## Set problem
Locate each line in the records below containing the string "This", and copy those lines out in full.

begin Data extract

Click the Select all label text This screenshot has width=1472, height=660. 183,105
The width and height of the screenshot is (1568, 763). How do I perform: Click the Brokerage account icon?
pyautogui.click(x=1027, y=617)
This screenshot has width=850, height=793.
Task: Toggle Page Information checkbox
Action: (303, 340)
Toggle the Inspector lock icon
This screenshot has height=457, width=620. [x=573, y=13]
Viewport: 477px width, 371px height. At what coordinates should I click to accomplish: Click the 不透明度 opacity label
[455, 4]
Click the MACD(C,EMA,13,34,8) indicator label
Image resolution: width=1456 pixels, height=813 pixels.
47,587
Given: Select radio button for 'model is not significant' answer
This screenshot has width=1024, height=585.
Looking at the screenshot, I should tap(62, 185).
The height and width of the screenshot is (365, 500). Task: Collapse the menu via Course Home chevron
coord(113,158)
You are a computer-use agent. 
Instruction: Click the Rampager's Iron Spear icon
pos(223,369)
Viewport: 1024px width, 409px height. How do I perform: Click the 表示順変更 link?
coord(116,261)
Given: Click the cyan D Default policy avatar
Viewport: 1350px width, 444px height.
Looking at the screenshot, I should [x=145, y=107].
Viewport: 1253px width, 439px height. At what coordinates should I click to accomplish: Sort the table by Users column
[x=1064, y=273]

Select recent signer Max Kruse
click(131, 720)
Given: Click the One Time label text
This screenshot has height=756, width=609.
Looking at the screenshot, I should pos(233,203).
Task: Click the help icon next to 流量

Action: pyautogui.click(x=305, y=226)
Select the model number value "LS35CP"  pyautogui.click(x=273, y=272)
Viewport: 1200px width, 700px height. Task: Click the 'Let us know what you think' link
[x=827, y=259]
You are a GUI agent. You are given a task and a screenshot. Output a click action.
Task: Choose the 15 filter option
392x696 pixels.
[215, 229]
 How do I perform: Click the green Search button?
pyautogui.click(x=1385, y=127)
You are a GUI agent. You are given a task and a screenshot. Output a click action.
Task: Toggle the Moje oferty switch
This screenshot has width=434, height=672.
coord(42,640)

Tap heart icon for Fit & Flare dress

end Data extract

## Solved exercise
Click the Select all label text This screenshot has width=1472, height=660. 183,105
This screenshot has width=850, height=793.
This screenshot has height=457, width=620. [x=573, y=13]
This screenshot has width=1024, height=585.
This screenshot has height=756, width=609.
This screenshot has width=434, height=672.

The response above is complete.